Data analysis and plotting

Author

Kai

Published

Saturday 4 October 2025

Simple examples

Overlaid histogram

First up is package imports (that’s just like adding whatever tools we’ll need later).

library(tidyverse)
library(ggplot2)
library(ggthemes)
library(plotly)
library(ggdist)
library(MASS)

Next we have to import the data into a data frame.1

df <- read_csv("data.csv", col_types = cols(Participant = col_integer()))

We explicitly set the ‘Participant’ column to be an integer for the sake of efficiency – the rest are automatically assigned types.

The top few rows of the data frame look like this:

head(df)
# A tibble: 6 × 4
  Participant Training Test      Error
        <int> <chr>    <chr>     <dbl>
1           1 Physical Pre-test   18.1
2           1 Physical Mid-test   12.8
3           1 Physical Post-test  16.4
4           1 Physical Carryover  16.5
5           2 Physical Pre-test   37.9
6           2 Physical Mid-test   21.6

Next, we’ll filter the data so it’s just the pre- and post-tests for visual training (and order them correctly).2

vis_prepost <- df %>%
  filter(Training == "Visual",
         Test %in% c("Pre-test", "Post-test")) %>%
  mutate(Test = factor(Test, levels = c("Pre-test", "Post-test")))

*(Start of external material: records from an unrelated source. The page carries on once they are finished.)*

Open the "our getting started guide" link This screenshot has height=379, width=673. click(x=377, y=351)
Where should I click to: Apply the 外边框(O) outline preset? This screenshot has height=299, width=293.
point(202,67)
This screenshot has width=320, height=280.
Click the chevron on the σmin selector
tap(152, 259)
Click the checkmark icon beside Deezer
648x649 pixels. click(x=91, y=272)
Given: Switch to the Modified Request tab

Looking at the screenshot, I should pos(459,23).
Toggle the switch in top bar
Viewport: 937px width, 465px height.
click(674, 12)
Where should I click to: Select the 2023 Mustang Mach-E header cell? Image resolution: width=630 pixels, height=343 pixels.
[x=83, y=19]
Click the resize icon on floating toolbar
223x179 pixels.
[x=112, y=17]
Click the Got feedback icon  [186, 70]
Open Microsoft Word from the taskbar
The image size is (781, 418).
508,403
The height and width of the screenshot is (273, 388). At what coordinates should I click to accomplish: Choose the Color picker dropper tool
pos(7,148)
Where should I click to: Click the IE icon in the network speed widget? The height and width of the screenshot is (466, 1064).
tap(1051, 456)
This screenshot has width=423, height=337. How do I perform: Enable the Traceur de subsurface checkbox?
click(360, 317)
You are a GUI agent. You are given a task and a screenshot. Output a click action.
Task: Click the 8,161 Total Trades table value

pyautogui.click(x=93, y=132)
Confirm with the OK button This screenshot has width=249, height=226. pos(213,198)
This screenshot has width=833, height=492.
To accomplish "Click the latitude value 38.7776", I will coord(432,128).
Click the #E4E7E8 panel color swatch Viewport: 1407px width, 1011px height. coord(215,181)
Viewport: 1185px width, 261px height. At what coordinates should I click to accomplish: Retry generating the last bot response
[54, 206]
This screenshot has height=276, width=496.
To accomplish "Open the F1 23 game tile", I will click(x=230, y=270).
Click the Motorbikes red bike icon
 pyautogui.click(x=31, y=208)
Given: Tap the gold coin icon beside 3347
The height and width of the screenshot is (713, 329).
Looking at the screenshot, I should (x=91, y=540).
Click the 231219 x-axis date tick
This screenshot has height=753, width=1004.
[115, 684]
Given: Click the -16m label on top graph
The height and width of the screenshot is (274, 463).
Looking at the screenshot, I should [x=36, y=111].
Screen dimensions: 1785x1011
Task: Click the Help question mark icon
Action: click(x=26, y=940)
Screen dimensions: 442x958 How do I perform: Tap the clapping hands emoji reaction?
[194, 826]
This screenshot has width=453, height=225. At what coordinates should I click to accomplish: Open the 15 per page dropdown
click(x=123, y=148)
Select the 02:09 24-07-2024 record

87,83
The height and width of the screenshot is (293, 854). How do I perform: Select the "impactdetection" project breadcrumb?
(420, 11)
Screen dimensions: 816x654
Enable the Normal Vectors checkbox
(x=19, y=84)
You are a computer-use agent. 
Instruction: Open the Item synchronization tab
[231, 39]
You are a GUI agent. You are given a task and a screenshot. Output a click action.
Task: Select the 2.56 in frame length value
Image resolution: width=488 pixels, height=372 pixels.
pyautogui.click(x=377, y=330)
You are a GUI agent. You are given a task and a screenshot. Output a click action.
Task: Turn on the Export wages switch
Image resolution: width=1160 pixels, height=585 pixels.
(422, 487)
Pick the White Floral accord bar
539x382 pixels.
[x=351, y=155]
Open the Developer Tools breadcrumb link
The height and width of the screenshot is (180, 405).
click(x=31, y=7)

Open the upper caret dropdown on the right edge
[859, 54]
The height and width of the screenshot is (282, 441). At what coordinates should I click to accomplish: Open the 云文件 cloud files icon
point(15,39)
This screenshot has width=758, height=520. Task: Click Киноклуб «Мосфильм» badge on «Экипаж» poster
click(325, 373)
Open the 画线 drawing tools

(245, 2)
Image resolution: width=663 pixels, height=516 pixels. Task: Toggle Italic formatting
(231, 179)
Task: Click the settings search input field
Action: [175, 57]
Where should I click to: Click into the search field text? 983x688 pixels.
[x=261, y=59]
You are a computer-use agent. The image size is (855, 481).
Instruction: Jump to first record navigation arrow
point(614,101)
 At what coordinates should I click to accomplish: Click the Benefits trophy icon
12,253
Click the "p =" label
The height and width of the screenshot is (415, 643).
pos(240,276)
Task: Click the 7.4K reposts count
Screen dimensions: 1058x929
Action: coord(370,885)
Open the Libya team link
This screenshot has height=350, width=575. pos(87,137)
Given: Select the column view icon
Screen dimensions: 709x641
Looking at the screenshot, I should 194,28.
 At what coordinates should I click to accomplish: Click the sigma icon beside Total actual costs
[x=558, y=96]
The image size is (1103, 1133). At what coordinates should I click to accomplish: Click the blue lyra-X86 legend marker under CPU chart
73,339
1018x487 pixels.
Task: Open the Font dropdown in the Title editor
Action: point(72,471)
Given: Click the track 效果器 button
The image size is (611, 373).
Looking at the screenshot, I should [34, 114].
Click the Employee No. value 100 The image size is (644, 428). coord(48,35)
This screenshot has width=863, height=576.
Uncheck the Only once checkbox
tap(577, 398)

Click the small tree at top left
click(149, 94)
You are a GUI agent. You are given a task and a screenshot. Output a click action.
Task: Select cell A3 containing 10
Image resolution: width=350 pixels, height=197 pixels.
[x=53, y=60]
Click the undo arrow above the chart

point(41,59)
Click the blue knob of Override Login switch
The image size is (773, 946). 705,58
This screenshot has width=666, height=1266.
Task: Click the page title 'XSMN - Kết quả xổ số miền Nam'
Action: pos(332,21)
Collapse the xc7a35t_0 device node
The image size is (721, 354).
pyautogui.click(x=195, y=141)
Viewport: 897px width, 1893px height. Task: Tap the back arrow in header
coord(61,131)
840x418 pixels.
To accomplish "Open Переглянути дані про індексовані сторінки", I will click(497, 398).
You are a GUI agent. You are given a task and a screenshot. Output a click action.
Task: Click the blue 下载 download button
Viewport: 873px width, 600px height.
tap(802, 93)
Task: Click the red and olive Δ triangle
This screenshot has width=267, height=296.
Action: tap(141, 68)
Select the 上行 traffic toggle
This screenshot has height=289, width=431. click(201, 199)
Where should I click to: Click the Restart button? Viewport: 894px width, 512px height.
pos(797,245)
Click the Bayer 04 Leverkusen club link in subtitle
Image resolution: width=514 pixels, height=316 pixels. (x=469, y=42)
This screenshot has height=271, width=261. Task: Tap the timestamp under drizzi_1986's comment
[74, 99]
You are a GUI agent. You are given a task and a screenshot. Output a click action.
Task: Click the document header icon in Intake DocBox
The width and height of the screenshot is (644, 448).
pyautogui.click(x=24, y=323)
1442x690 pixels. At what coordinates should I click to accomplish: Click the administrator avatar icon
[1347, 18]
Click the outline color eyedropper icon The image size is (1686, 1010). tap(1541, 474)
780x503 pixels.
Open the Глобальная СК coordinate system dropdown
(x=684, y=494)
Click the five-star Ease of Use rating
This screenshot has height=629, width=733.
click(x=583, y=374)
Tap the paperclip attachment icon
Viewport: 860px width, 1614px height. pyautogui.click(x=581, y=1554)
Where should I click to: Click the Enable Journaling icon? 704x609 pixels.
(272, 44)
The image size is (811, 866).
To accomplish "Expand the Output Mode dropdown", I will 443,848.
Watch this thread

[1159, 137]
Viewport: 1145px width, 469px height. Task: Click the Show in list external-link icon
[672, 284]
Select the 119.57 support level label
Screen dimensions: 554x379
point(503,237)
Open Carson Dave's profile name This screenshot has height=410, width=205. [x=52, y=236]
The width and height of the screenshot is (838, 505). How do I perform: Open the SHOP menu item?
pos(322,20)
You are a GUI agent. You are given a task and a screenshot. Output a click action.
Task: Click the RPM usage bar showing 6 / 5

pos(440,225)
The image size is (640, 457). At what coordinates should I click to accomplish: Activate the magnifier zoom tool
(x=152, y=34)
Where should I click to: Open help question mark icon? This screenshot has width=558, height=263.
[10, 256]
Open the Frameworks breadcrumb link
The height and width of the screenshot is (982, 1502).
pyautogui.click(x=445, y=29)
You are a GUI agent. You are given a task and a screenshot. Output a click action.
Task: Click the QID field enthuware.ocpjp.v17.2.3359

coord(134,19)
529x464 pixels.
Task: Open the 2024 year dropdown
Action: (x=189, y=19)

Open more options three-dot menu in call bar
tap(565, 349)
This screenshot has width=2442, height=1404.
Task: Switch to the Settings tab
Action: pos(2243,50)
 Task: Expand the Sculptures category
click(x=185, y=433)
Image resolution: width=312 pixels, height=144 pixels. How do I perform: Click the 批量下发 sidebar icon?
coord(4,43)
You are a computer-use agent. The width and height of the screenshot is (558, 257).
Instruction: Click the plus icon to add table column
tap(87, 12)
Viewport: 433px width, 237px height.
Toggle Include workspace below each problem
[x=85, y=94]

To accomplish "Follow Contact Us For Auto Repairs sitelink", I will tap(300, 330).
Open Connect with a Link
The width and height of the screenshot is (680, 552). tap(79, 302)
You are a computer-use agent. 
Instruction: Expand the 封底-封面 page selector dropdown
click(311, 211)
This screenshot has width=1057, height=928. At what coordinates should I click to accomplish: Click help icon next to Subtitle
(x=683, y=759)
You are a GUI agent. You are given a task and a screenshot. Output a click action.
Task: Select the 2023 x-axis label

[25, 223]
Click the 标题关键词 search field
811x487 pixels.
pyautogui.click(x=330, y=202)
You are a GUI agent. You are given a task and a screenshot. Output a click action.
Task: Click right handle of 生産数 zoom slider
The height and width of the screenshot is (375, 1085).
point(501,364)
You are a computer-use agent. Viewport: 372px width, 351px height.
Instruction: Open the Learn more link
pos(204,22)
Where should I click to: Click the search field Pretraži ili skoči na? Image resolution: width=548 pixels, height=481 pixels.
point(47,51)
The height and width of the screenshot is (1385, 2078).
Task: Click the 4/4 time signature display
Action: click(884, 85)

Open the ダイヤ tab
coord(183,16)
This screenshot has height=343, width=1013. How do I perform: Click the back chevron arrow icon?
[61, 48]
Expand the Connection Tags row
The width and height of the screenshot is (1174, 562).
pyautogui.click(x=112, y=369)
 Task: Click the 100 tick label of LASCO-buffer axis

Now we can make the plot itself.

p <- vis_prepost %>%
1  ggplot(aes(x = Error, fill = Test)) +
  geom_histogram(
2    alpha = 0.6,
3    position = "identity",
4    bins = 20
  ) +
  scale_fill_manual(values = c("#69b3a2", "#404080"))

print(p)
1
Define the data.
2
Reduce the graph’s opacity (so you can actually see when they overlap).
3
Overlay the graphs (instead of stacking them).
4
Set the number of bins to 20.

Finally, we’ll add some labels for the axes and a basic theme.

Code
p <- p + labs(
    title = "Distribution of error scores (visual training)",
    subtitle = "Performance in pre- vs post-tests",
    x = "Error (cm)",
    y = "Count",
    fill = "Test stage"
  ) +
  theme_clean()

print(p)

An overlaid histogram showing the distribution of error scores between pre- and post-tests amongst participants who completed visual training only.

Interactive

We can also make it interactive (like below) or animated or literally whatever you want.

ggplotly(p)
Figure 1: An interactive version of the overlaid histogram.

Smoothed

A smoothed PDF approximation can also convey the info pretty well.

Code
p_density <- vis_prepost %>%
  ggplot(aes(x = Error, fill = Test)) +
  geom_density(alpha = 0.5) +
  scale_fill_manual(values = c("#69b3a2", "#404080")) +
  labs(
    title = "Smoothed distribution of error scores",
    subtitle = "Performance in pre- vs post-tests (kernel density estimate)",
    x = "Error (cm)",
    y = expression(Density~(cm^{-1})),
    fill = "Test stage"
  ) +
  theme_clean()

print(p_density)
Figure 2: An estimation of the probability density function the distribution of error scores would have.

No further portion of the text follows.